Barry resident Jonathan Bugg’s son Daniel was diagnosed with cancer two years ago and last August was told it was terminal. He died at Tŷ Hafan on March 1 this year aged 16.

“Dying isn’t dignified. But Tŷ Hafan gave Daniel dignity,” says Daniel’s father, Jonathan, a former manager at Cardiff Wales Airport. “Tŷ Hafan gave him time with his family and my wife Catherine and I could be his mum and dad, not his carers. Hospitals can be quite impersonal – but Tŷ Hafan made sure that he was Daniel right to the end.

“I would not wish our experience on anyone. But for anyone who does have to go through our experience I hope that they have Tŷ Hafan to help them.”

The #ReachEveryChild butterfly emblem took three weeks to make and features 404 coloured fabric butterflies, each of which was uniquely decorated by children currently being cared for by Tŷ Hafan and Tŷ Gobaith.

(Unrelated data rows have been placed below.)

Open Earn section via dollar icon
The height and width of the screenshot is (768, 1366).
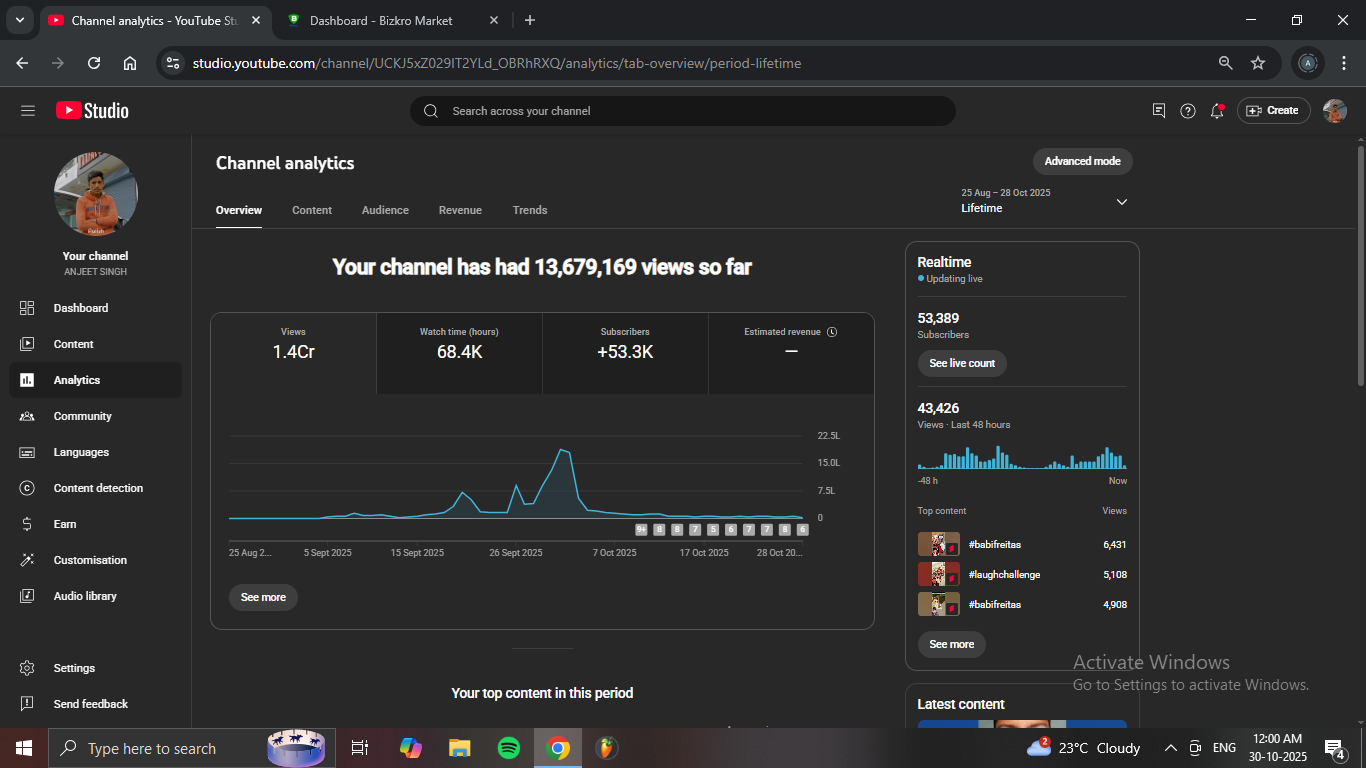coord(27,524)
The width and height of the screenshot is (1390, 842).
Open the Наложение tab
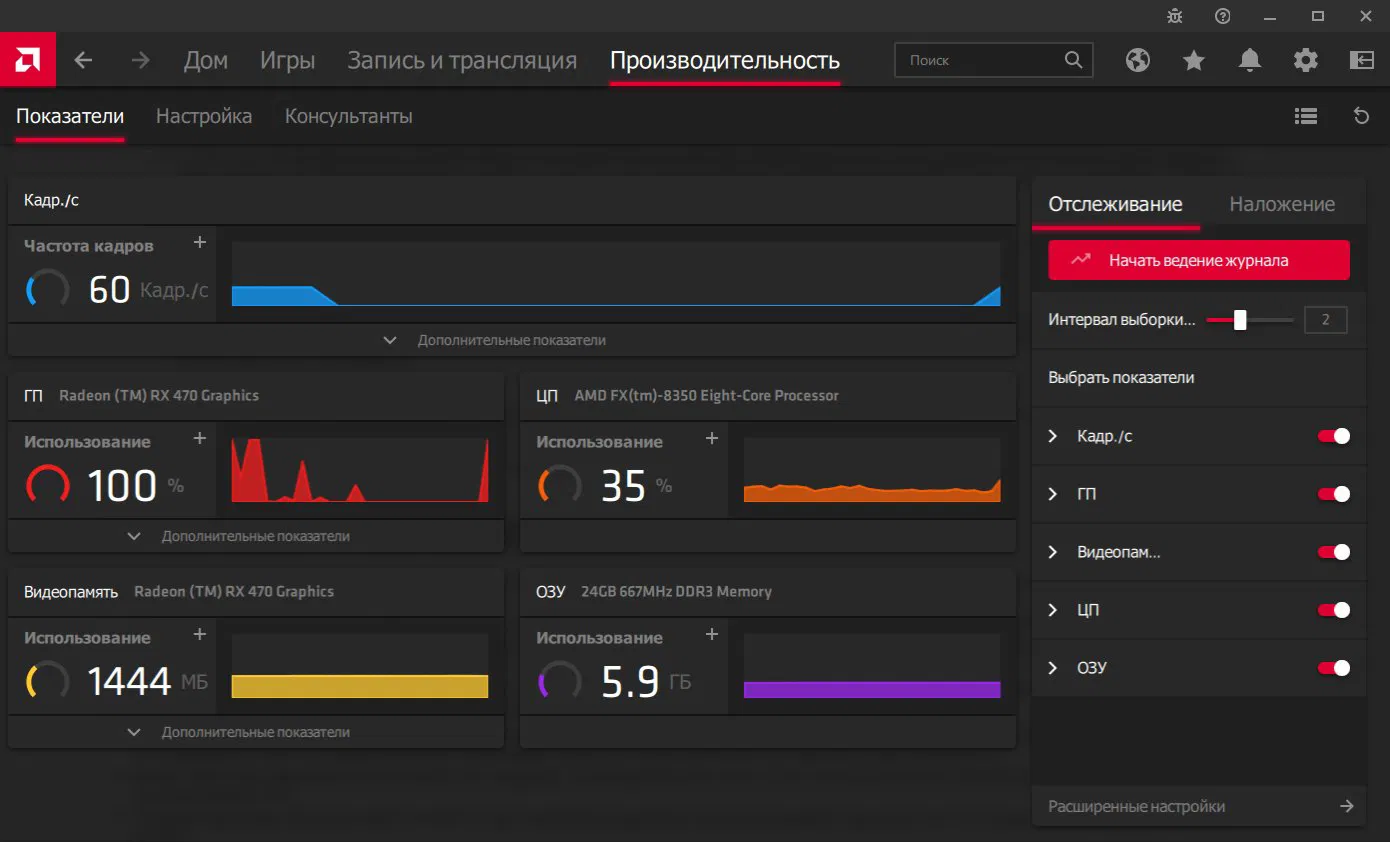(1281, 204)
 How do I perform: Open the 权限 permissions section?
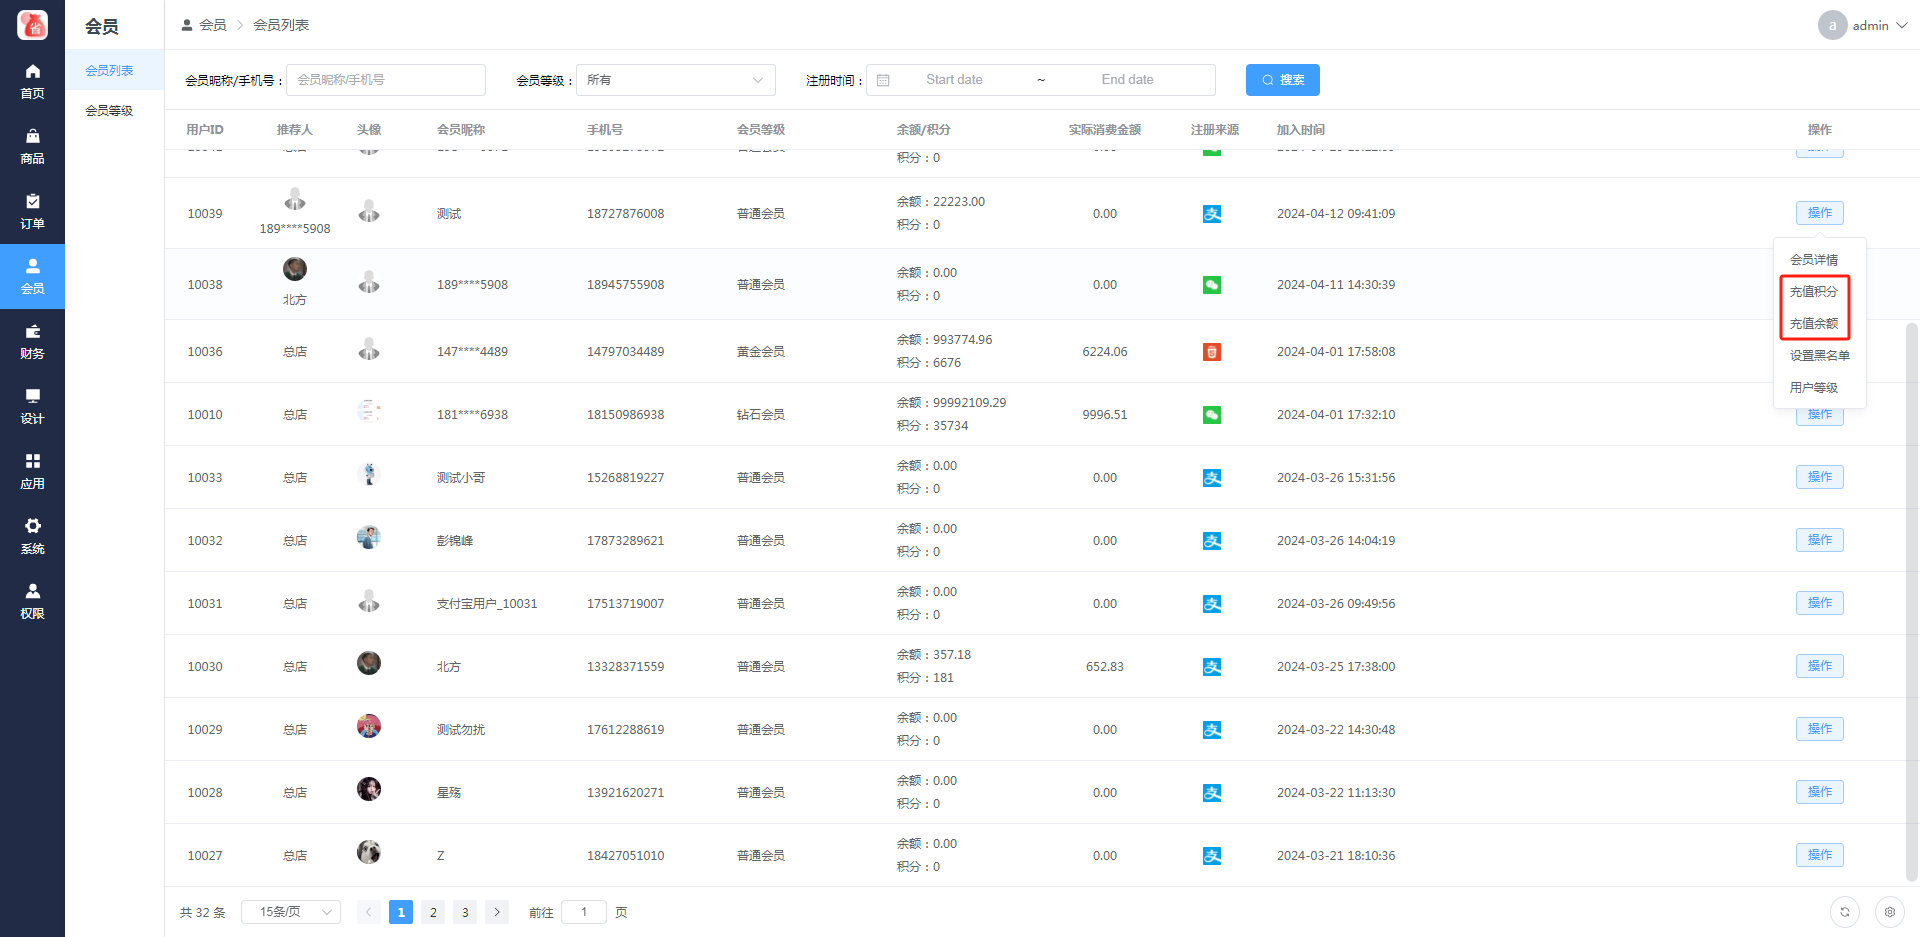(x=32, y=601)
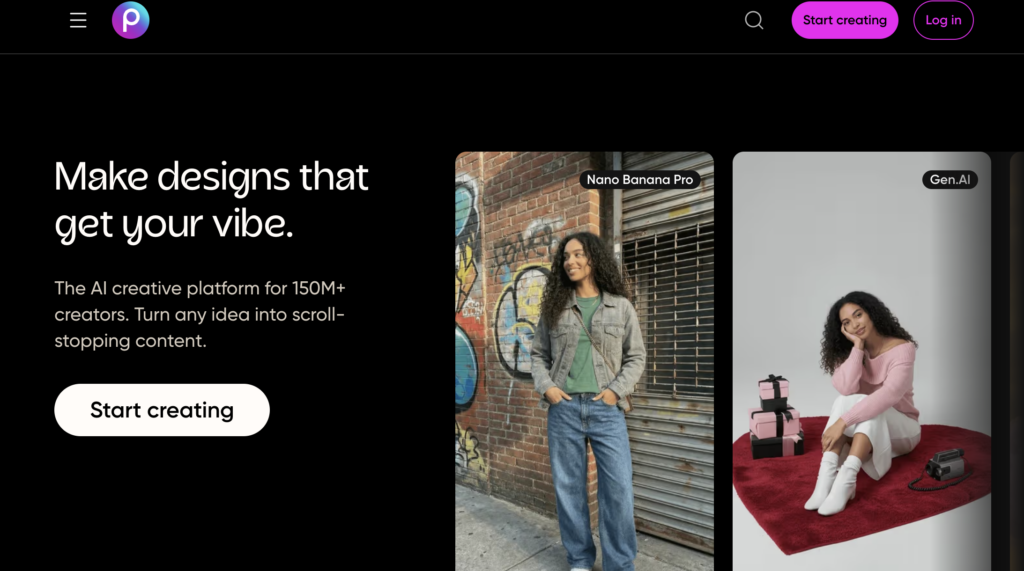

The remaining 3,251 butterflies, representing those children with a life-shortening condition in Wales whom Tŷ Hafan and Tŷ Gobaith are not currently able to reach, were painstakingly stencilled on in grey paint by volunteers from a range of companies who support the children’s hospices.

Representatives of the two children’s hospices including Irfon Rees, Andy Goldsmith and Jonathan and Catherine Bugg will display the #ReachEveryChild butterfly on the steps of the Senedd in Cardiff Bay from 10.30am until 12.30pm today.